Alex dropped her chin to her chest. “God. That makes it even worse.”
“It’s the management company,” Max concluded.
“Yup.”
Alex swung her legs off the sofa like it took effort. “I’ll make some phone calls.”
“Hold up,” Max stopped her, fanning a hand over the hair on his face. “What would you say the profitability percentage of Stone Holdings is on the bottom line here?”
“Right now, it’s a negative.”
“But potentially it’s a moneymaker.”
“Yeah.”
“Have you spoken with anyone from Via Corp?” he asked.
“No.”
He sighed, looked Alex in the eye. “Then I’ll take it on,” Max said as if it was already a done deal.
Alex looked hesitant. “But you said this wasn’t your wheelhouse.”

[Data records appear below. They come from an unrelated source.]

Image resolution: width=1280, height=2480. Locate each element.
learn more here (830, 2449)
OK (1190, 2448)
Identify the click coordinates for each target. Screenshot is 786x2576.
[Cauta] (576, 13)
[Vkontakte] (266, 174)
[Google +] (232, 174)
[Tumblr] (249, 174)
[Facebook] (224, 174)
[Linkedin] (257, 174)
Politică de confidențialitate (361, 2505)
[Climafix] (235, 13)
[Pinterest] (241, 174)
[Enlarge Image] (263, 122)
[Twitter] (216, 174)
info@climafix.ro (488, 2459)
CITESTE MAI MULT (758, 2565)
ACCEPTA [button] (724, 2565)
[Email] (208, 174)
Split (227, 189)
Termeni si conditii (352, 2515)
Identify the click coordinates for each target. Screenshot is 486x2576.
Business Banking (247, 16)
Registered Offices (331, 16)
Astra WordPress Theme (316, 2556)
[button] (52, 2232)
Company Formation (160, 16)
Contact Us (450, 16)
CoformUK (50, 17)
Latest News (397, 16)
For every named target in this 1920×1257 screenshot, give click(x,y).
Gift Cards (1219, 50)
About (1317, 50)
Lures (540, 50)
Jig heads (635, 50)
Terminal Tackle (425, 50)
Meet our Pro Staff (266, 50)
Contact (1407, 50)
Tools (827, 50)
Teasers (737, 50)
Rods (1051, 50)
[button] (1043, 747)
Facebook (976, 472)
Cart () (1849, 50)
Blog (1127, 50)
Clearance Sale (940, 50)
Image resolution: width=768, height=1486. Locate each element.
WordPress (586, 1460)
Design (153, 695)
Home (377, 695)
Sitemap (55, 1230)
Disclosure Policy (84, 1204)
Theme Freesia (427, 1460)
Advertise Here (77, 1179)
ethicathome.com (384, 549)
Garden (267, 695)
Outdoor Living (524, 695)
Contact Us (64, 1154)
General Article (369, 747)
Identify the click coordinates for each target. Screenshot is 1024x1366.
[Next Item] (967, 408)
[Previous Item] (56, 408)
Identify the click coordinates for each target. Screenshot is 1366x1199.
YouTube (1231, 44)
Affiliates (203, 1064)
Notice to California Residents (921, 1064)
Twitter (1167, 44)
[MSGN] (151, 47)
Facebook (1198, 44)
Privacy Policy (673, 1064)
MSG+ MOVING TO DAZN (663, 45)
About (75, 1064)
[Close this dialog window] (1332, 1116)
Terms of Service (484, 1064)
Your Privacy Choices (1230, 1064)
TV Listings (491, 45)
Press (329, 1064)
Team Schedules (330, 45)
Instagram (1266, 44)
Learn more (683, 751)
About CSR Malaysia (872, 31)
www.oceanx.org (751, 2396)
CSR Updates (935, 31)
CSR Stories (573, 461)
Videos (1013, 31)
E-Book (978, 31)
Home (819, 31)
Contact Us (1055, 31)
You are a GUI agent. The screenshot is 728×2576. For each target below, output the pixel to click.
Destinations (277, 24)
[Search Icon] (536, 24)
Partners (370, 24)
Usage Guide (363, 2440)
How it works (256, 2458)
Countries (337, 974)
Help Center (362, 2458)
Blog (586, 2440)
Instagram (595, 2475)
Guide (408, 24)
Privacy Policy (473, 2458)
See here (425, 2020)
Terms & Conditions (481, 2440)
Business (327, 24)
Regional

“It isn’t. Just like running this entire company wasn’t yours or Chase’s. Why should my piece of the pie be any different? Sure, my background is doing the work and not managing it. That doesn’t mean I can’t do it.”
“Are you sure?”
“The way I see it, Via Corp has to talk to me because of who I am. And if they are hiding something, they’ll lie to me. If they are willing to lie to me, they will lie to you. Therefore, it makes no difference who talks to them.” He paused. “And I’ll learn. Just like you. Just like Chase. I’ll learn, I’ll sometimes fail, and I’ll sometimes succeed. In the end, my successes will overshadow my failures. And ...” He paused, took a breath. “I’m smart enough to know when to wave the white flag. These are people’s livelihoods we’re dealing with, not just a line item on a spreadsheet. Besides, it truly isn’t in my wheelhouse to see someone”—he pointed at Alex—“working themselves to the bone like you are and not do something to ease that burden.”
Alex shook her head, nodded, shook it again. “You’re right. You’re right!” She lifted both hands in the air. “Take it on. You let me know how I can support you instead of me letting you know how you can support me.”
Max left Alex’s office realizing that he’d accomplished his life goal after all. He wasn’t dependent on anyone, even a boss, for his ability to get along in the world.